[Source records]
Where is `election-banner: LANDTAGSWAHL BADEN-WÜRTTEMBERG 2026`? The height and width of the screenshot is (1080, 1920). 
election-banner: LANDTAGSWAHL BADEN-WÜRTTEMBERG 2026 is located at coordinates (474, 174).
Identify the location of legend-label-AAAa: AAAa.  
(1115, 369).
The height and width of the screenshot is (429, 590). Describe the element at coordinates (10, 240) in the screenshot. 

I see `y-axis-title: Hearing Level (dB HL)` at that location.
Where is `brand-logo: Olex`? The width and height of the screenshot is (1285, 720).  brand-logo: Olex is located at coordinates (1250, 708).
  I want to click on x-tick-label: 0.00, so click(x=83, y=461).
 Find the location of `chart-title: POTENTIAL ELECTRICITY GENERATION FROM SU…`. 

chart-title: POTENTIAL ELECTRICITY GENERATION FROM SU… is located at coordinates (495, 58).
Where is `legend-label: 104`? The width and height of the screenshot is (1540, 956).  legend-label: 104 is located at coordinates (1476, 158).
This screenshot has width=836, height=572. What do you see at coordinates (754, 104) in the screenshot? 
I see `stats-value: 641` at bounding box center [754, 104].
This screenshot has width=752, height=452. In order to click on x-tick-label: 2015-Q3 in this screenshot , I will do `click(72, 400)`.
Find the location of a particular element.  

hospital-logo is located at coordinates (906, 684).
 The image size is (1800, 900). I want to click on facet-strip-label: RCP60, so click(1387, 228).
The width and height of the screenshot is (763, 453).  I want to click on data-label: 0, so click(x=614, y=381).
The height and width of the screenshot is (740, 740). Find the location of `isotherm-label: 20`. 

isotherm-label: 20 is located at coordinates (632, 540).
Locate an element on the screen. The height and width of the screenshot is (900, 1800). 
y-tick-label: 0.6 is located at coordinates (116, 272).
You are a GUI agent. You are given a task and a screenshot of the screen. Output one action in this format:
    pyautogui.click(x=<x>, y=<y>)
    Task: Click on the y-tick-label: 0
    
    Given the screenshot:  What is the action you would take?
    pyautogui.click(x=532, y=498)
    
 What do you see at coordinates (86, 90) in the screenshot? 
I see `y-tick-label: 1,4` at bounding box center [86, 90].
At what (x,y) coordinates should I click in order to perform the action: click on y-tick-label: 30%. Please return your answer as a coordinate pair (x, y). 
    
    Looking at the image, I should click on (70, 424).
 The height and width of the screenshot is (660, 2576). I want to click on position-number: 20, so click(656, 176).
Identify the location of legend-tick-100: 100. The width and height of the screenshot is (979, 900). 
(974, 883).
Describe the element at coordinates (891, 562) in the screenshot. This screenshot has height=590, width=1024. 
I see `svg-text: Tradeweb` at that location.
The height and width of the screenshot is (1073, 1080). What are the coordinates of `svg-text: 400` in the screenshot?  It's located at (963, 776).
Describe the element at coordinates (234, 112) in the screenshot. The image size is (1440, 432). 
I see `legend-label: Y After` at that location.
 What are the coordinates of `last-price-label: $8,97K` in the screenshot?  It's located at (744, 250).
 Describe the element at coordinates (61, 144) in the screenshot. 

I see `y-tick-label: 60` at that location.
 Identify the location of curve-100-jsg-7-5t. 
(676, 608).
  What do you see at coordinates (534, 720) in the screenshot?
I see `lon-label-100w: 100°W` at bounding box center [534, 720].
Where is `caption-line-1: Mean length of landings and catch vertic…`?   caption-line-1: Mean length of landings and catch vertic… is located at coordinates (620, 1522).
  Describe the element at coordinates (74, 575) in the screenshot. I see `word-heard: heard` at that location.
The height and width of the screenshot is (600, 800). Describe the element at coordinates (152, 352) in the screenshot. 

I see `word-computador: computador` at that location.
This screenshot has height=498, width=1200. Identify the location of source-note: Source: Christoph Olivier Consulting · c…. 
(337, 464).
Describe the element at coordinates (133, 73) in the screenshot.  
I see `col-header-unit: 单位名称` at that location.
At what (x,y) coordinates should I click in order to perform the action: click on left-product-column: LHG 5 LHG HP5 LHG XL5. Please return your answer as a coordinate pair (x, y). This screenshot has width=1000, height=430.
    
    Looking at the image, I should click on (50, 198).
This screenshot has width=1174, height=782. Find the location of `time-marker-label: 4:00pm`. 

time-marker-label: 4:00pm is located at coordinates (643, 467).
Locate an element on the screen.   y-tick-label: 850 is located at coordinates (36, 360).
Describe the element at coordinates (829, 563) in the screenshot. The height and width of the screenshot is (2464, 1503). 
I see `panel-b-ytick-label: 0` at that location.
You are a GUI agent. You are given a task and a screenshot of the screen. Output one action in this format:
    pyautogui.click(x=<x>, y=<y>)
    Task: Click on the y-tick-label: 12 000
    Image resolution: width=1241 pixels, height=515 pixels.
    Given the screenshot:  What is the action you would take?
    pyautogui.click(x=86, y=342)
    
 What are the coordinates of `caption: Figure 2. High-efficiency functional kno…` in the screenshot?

* [What is expected]: Copy out every one of the lines above with no changes at all.

* [Output for this task]:
Where is `election-banner: LANDTAGSWAHL BADEN-WÜRTTEMBERG 2026`? The height and width of the screenshot is (1080, 1920). 
election-banner: LANDTAGSWAHL BADEN-WÜRTTEMBERG 2026 is located at coordinates (474, 174).
Identify the location of legend-label-AAAa: AAAa.  
(1115, 369).
The height and width of the screenshot is (429, 590). Describe the element at coordinates (10, 240) in the screenshot. 

I see `y-axis-title: Hearing Level (dB HL)` at that location.
Where is `brand-logo: Olex`? The width and height of the screenshot is (1285, 720).  brand-logo: Olex is located at coordinates (1250, 708).
  I want to click on x-tick-label: 0.00, so click(x=83, y=461).
 Find the location of `chart-title: POTENTIAL ELECTRICITY GENERATION FROM SU…`. 

chart-title: POTENTIAL ELECTRICITY GENERATION FROM SU… is located at coordinates (495, 58).
Where is `legend-label: 104`? The width and height of the screenshot is (1540, 956).  legend-label: 104 is located at coordinates (1476, 158).
This screenshot has width=836, height=572. What do you see at coordinates (754, 104) in the screenshot? 
I see `stats-value: 641` at bounding box center [754, 104].
This screenshot has width=752, height=452. In order to click on x-tick-label: 2015-Q3 in this screenshot , I will do `click(72, 400)`.
Find the location of a particular element.  

hospital-logo is located at coordinates (906, 684).
 The image size is (1800, 900). I want to click on facet-strip-label: RCP60, so click(1387, 228).
The width and height of the screenshot is (763, 453).  I want to click on data-label: 0, so click(x=614, y=381).
The height and width of the screenshot is (740, 740). Find the location of `isotherm-label: 20`. 

isotherm-label: 20 is located at coordinates (632, 540).
Locate an element on the screen. The height and width of the screenshot is (900, 1800). 
y-tick-label: 0.6 is located at coordinates (116, 272).
You are a GUI agent. You are given a task and a screenshot of the screen. Output one action in this format:
    pyautogui.click(x=<x>, y=<y>)
    Task: Click on the y-tick-label: 0
    
    Given the screenshot:  What is the action you would take?
    pyautogui.click(x=532, y=498)
    
 What do you see at coordinates (86, 90) in the screenshot? 
I see `y-tick-label: 1,4` at bounding box center [86, 90].
At what (x,y) coordinates should I click in order to perform the action: click on y-tick-label: 30%. Please return your answer as a coordinate pair (x, y). 
    
    Looking at the image, I should click on (70, 424).
 The height and width of the screenshot is (660, 2576). I want to click on position-number: 20, so click(656, 176).
Identify the location of legend-tick-100: 100. The width and height of the screenshot is (979, 900). 
(974, 883).
Describe the element at coordinates (891, 562) in the screenshot. This screenshot has height=590, width=1024. 
I see `svg-text: Tradeweb` at that location.
The height and width of the screenshot is (1073, 1080). What are the coordinates of `svg-text: 400` in the screenshot?  It's located at (963, 776).
Describe the element at coordinates (234, 112) in the screenshot. The image size is (1440, 432). 
I see `legend-label: Y After` at that location.
 What are the coordinates of `last-price-label: $8,97K` in the screenshot?  It's located at (744, 250).
 Describe the element at coordinates (61, 144) in the screenshot. 

I see `y-tick-label: 60` at that location.
 Identify the location of curve-100-jsg-7-5t. 
(676, 608).
  What do you see at coordinates (534, 720) in the screenshot?
I see `lon-label-100w: 100°W` at bounding box center [534, 720].
Where is `caption-line-1: Mean length of landings and catch vertic…`?   caption-line-1: Mean length of landings and catch vertic… is located at coordinates (620, 1522).
  Describe the element at coordinates (74, 575) in the screenshot. I see `word-heard: heard` at that location.
The height and width of the screenshot is (600, 800). Describe the element at coordinates (152, 352) in the screenshot. 

I see `word-computador: computador` at that location.
This screenshot has height=498, width=1200. Identify the location of source-note: Source: Christoph Olivier Consulting · c…. 
(337, 464).
Describe the element at coordinates (133, 73) in the screenshot.  
I see `col-header-unit: 单位名称` at that location.
At what (x,y) coordinates should I click in order to perform the action: click on left-product-column: LHG 5 LHG HP5 LHG XL5. Please return your answer as a coordinate pair (x, y). This screenshot has width=1000, height=430.
    
    Looking at the image, I should click on (50, 198).
This screenshot has width=1174, height=782. Find the location of `time-marker-label: 4:00pm`. 

time-marker-label: 4:00pm is located at coordinates (643, 467).
Locate an element on the screen.   y-tick-label: 850 is located at coordinates (36, 360).
Describe the element at coordinates (829, 563) in the screenshot. The height and width of the screenshot is (2464, 1503). 
I see `panel-b-ytick-label: 0` at that location.
You are a GUI agent. You are given a task and a screenshot of the screen. Output one action in this format:
    pyautogui.click(x=<x>, y=<y>)
    Task: Click on the y-tick-label: 12 000
    Image resolution: width=1241 pixels, height=515 pixels.
    Given the screenshot:  What is the action you would take?
    pyautogui.click(x=86, y=342)
    
 What are the coordinates of `caption: Figure 2. High-efficiency functional kno…` in the screenshot?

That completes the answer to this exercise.